■ **RECORDS**

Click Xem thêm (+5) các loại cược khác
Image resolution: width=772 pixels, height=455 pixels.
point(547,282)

==

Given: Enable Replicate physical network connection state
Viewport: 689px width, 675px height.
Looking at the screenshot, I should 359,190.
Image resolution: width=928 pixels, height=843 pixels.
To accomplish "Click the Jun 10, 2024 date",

---

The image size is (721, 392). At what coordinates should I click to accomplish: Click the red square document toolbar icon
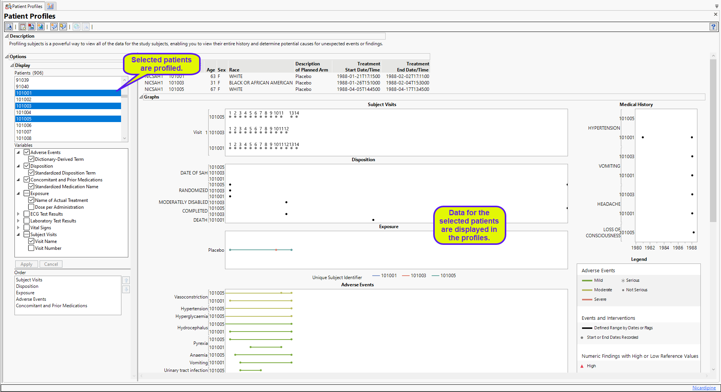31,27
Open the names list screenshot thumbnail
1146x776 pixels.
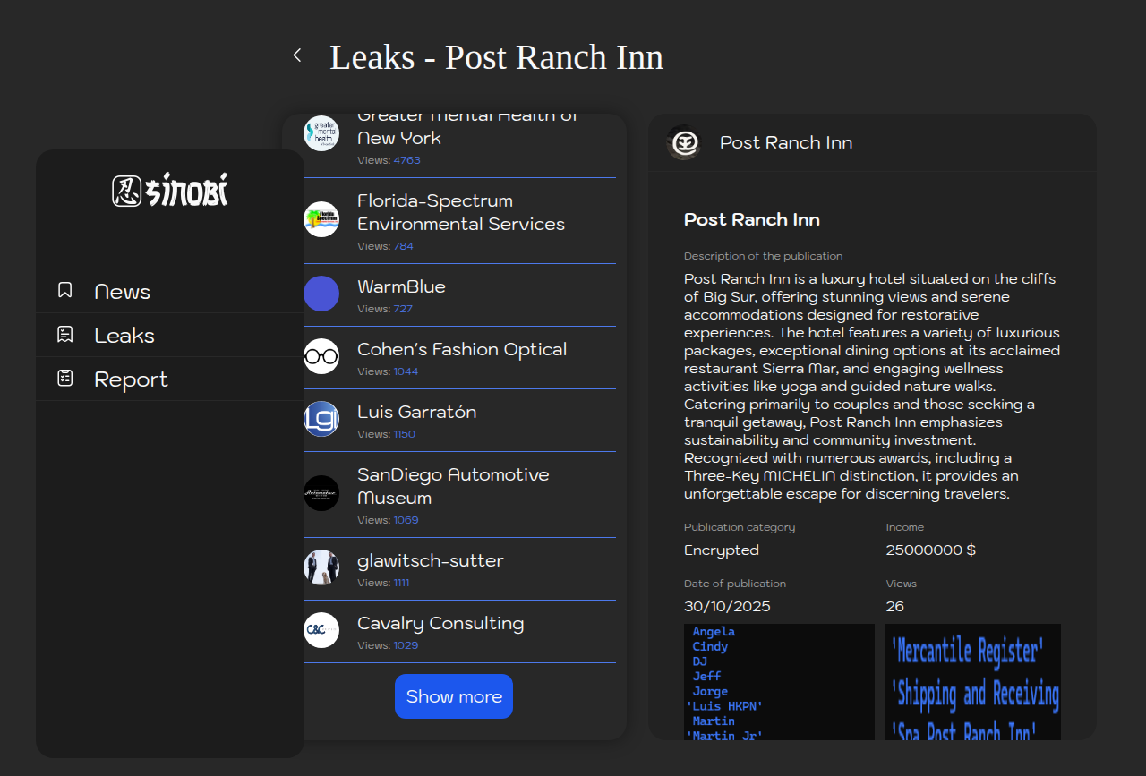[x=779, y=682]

■ **TASK STATEMENT**
Using the listing above, return word for word each line from the one that has "Viewport: 689px width, 675px height." through the one that has "Jun 10, 2024", and no line outside that range.

■ **OUTPUT FOR THIS EXERCISE**
Viewport: 689px width, 675px height.
Looking at the screenshot, I should 359,190.
Image resolution: width=928 pixels, height=843 pixels.
To accomplish "Click the Jun 10, 2024 date",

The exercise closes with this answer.